Incidentally, the example of roman numeral multiplication you chose is actually fairly easy. Just break it up as (XI×V) + (XI×I). Then since X×V=L and I×V=V (Romans would have these memorised just like we memorise multiplication tables for all the decimal digits) so the first multiplication is LV and the second is XI, which add to give LXVI by simply interleaving the letters.


That example works well because you don't have to do V * V. You can do XVI * VI = (X + V + I) * (V + I) = (XV) + (XI) + (VV) + (VI) + (IV) + (II) = L + X + XXV + V + V + I = LXXXVVVI = LXXXXVI, which "simplifies" to XCVI, but it's already a good bit messier.


Now imagine being able to 'recompile' a mathematical text as an AST for the derivation, so that you could dive down and see where all the terms and definitions were coming from, instead of having to try to search a PDF for some symbol you can't ctrl-F for.


I have seen math books that have "tables of notation", with a list of all the notations and where they're defined in the text. That helps. (Also, I suspect that the sort of author who would include such a thing is one that's thinking more carefully about notation.)


> I consistently have run into "perceived or real" confusing mathematical notation as an impediment to learning in a way that programming languages have never, ever caused me.

The C pointer syntax can be confusing even to experienced C programmers.

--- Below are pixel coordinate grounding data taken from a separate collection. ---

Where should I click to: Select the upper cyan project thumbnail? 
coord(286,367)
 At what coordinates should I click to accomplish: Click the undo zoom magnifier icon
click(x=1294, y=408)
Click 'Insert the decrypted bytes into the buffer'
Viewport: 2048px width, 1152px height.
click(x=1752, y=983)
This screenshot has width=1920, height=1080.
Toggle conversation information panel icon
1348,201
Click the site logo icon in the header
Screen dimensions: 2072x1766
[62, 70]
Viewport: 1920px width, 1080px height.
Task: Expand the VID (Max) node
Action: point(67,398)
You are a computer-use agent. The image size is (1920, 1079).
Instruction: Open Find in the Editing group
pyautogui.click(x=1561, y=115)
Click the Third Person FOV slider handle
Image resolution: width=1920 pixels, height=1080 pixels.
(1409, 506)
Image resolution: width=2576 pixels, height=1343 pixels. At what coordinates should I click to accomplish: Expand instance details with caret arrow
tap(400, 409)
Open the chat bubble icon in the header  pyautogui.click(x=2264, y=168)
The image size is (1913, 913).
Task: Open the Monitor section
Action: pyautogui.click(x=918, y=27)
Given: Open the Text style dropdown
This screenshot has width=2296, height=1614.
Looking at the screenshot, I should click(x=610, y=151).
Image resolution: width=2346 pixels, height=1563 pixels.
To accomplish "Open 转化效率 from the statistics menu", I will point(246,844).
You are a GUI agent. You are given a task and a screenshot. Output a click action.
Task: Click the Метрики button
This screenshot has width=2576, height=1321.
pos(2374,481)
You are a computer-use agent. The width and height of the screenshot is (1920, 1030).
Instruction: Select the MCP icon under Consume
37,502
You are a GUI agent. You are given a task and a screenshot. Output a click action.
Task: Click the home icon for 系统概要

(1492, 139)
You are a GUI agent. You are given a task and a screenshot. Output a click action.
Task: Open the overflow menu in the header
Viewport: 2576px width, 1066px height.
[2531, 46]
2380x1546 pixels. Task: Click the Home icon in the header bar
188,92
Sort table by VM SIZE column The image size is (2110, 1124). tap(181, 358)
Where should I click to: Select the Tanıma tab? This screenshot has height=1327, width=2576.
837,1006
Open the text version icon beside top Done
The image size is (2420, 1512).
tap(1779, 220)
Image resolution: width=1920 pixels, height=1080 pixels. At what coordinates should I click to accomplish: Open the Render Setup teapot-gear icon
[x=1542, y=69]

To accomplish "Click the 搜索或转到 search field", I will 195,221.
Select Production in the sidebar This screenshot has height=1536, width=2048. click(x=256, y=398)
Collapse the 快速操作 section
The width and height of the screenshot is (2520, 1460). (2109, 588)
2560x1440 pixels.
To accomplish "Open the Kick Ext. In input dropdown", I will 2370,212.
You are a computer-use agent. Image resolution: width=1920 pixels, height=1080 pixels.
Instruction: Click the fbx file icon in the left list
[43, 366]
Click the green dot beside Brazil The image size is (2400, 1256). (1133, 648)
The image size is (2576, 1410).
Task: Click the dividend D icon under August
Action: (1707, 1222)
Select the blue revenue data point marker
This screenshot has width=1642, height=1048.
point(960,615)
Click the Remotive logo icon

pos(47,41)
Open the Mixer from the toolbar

I think differential geometry may present the closest exception to this, not only is the notation often incredibly dense and subtle (i.e. spacing between indices when raising and lowering) but often everyone seems to have their personal favorite take on any given notation.


That's a strong assertion. You're implying that difficulties with the subject itself rarely have anything to do with difficulty communicating through some notation.

I'm not disagreeing, but I'm curious how you would back up that assertion.


It’s an experimental fact. (I guess you have to trust me on this one.)


> with the subject itself

that's the thing though, you can never grapple with the subject itself, only representations thereof. this is a mix of feelings/images/movements inside your head & mechanical manipulations of the notation; furthermore, the notation itself influences our internal model/feeling of the subject.


I am not saying that with enough dedication one couldn’t screw up the notation completely.


Mathematical notation finds elegance in brevity. That's why there's such an enormous alphabet of symbols representing important concepts.

If programming languages strive for the same elegance via notation, you end up with something like Perl.